# Problem details:
Could you recast the lines below as a numbered list, leaving out the blank lines?

# Exercise input:
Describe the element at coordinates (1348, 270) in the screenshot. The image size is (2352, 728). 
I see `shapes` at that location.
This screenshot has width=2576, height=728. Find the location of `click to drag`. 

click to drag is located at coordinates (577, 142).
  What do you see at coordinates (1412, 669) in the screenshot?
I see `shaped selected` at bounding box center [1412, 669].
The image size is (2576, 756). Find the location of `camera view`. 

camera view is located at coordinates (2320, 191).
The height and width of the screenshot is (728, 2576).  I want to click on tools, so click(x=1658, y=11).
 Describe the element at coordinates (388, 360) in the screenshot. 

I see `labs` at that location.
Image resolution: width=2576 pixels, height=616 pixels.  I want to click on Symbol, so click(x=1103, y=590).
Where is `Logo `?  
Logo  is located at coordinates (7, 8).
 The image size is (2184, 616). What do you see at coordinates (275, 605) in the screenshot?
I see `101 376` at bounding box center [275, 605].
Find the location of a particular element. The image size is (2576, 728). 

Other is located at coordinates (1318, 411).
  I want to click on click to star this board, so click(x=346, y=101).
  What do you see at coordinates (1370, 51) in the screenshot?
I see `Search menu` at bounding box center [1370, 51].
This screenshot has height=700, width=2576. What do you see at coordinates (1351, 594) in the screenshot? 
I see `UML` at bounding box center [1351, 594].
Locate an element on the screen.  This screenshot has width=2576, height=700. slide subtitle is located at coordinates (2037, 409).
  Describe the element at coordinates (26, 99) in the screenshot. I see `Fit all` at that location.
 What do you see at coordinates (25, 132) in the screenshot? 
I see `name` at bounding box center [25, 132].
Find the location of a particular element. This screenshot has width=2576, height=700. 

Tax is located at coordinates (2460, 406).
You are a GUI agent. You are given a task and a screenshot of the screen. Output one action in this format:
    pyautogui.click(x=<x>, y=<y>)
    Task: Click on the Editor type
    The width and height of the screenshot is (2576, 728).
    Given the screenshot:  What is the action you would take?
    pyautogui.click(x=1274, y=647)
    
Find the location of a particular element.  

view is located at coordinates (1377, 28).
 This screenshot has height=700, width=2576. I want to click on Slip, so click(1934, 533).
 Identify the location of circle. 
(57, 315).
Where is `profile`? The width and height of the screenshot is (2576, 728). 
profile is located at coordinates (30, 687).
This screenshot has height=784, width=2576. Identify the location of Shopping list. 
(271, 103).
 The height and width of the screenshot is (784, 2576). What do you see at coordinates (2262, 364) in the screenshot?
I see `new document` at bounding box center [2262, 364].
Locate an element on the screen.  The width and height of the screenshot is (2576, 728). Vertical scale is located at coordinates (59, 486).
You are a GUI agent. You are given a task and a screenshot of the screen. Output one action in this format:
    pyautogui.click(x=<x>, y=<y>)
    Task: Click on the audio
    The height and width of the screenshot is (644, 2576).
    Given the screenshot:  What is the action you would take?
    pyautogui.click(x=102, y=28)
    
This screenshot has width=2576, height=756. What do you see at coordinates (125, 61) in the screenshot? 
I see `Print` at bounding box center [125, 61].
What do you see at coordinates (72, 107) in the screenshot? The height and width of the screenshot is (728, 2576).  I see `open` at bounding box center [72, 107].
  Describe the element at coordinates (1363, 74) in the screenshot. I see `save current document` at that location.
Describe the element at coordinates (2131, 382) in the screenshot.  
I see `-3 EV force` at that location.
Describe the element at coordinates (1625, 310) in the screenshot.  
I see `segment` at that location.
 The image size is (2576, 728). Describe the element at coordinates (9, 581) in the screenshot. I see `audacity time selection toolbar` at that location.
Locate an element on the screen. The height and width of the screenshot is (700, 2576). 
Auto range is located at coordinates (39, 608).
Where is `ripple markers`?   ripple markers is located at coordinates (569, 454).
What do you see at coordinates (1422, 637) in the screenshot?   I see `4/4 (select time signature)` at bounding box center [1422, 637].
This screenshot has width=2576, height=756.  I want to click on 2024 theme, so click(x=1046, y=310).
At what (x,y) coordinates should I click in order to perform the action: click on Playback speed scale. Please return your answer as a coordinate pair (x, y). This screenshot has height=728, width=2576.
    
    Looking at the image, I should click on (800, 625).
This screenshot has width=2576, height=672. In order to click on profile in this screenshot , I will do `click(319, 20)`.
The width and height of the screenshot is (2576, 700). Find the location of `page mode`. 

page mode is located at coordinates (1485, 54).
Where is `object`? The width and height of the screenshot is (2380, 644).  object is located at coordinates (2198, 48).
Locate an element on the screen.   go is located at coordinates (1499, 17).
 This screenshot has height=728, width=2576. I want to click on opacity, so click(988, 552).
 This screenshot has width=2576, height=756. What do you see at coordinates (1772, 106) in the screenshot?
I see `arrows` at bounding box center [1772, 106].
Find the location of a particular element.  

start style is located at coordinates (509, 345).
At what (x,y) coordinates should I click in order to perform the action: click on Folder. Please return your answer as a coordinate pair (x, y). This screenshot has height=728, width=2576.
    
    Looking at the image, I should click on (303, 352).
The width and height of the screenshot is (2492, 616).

# Exercise solution:
1. Describe the element at coordinates (1348, 270) in the screenshot. The image size is (2352, 728). 
2. I see `shapes` at that location.
3. This screenshot has width=2576, height=728. Find the location of `click to drag`. 
4. click to drag is located at coordinates (577, 142).
5.   What do you see at coordinates (1412, 669) in the screenshot?
6. I see `shaped selected` at bounding box center [1412, 669].
7. The image size is (2576, 756). Find the location of `camera view`. 
8. camera view is located at coordinates (2320, 191).
9. The height and width of the screenshot is (728, 2576).  I want to click on tools, so click(x=1658, y=11).
10.  Describe the element at coordinates (388, 360) in the screenshot. 
11. I see `labs` at that location.
12. Image resolution: width=2576 pixels, height=616 pixels.  I want to click on Symbol, so click(x=1103, y=590).
13. Where is `Logo `?  
14. Logo  is located at coordinates (7, 8).
15.  The image size is (2184, 616). What do you see at coordinates (275, 605) in the screenshot?
16. I see `101 376` at bounding box center [275, 605].
17. Find the location of a particular element. The image size is (2576, 728). 
18. Other is located at coordinates (1318, 411).
19.   I want to click on click to star this board, so click(x=346, y=101).
20.   What do you see at coordinates (1370, 51) in the screenshot?
21. I see `Search menu` at bounding box center [1370, 51].
22. This screenshot has height=700, width=2576. What do you see at coordinates (1351, 594) in the screenshot? 
23. I see `UML` at bounding box center [1351, 594].
24. Locate an element on the screen.  This screenshot has width=2576, height=700. slide subtitle is located at coordinates (2037, 409).
25.   Describe the element at coordinates (26, 99) in the screenshot. I see `Fit all` at that location.
26.  What do you see at coordinates (25, 132) in the screenshot? 
27. I see `name` at bounding box center [25, 132].
28. Find the location of a particular element. This screenshot has width=2576, height=700. 
29. Tax is located at coordinates (2460, 406).
30. You are a GUI agent. You are given a task and a screenshot of the screen. Output one action in this format:
31.     pyautogui.click(x=<x>, y=<y>)
32.     Task: Click on the Editor type
33.     The width and height of the screenshot is (2576, 728).
34.     Given the screenshot:  What is the action you would take?
35.     pyautogui.click(x=1274, y=647)
36. Find the location of a particular element.  
37. view is located at coordinates (1377, 28).
38.  This screenshot has height=700, width=2576. I want to click on Slip, so click(1934, 533).
39.  Identify the location of circle. 
40. (57, 315).
41. Where is `profile`? The width and height of the screenshot is (2576, 728). 
42. profile is located at coordinates (30, 687).
43. This screenshot has height=784, width=2576. Identify the location of Shopping list. 
44. (271, 103).
45.  The height and width of the screenshot is (784, 2576). What do you see at coordinates (2262, 364) in the screenshot?
46. I see `new document` at bounding box center [2262, 364].
47. Locate an element on the screen.  The width and height of the screenshot is (2576, 728). Vertical scale is located at coordinates (59, 486).
48. You are a GUI agent. You are given a task and a screenshot of the screen. Output one action in this format:
49.     pyautogui.click(x=<x>, y=<y>)
50.     Task: Click on the audio
51.     The height and width of the screenshot is (644, 2576).
52.     Given the screenshot:  What is the action you would take?
53.     pyautogui.click(x=102, y=28)
54. This screenshot has width=2576, height=756. What do you see at coordinates (125, 61) in the screenshot? 
55. I see `Print` at bounding box center [125, 61].
56. What do you see at coordinates (72, 107) in the screenshot? The height and width of the screenshot is (728, 2576).  I see `open` at bounding box center [72, 107].
57.   Describe the element at coordinates (1363, 74) in the screenshot. I see `save current document` at that location.
58. Describe the element at coordinates (2131, 382) in the screenshot.  
59. I see `-3 EV force` at that location.
60. Describe the element at coordinates (1625, 310) in the screenshot.  
61. I see `segment` at that location.
62.  The image size is (2576, 728). Describe the element at coordinates (9, 581) in the screenshot. I see `audacity time selection toolbar` at that location.
63. Locate an element on the screen. The height and width of the screenshot is (700, 2576). 
64. Auto range is located at coordinates (39, 608).
65. Where is `ripple markers`?   ripple markers is located at coordinates (569, 454).
66. What do you see at coordinates (1422, 637) in the screenshot?   I see `4/4 (select time signature)` at bounding box center [1422, 637].
67. This screenshot has width=2576, height=756.  I want to click on 2024 theme, so click(x=1046, y=310).
68. At what (x,y) coordinates should I click in order to perform the action: click on Playback speed scale. Please return your answer as a coordinate pair (x, y). This screenshot has height=728, width=2576.
69.     Looking at the image, I should click on (800, 625).
70. This screenshot has width=2576, height=672. In order to click on profile in this screenshot , I will do `click(319, 20)`.
71. The width and height of the screenshot is (2576, 700). Find the location of `page mode`. 
72. page mode is located at coordinates (1485, 54).
73. Where is `object`? The width and height of the screenshot is (2380, 644).  object is located at coordinates (2198, 48).
74. Locate an element on the screen.   go is located at coordinates (1499, 17).
75.  This screenshot has height=728, width=2576. I want to click on opacity, so click(988, 552).
76.  This screenshot has width=2576, height=756. What do you see at coordinates (1772, 106) in the screenshot?
77. I see `arrows` at bounding box center [1772, 106].
78. Find the location of a particular element.  
79. start style is located at coordinates (509, 345).
80. At what (x,y) coordinates should I click in order to perform the action: click on Folder. Please return your answer as a coordinate pair (x, y). This screenshot has height=728, width=2576.
81.     Looking at the image, I should click on (303, 352).
82. The width and height of the screenshot is (2492, 616).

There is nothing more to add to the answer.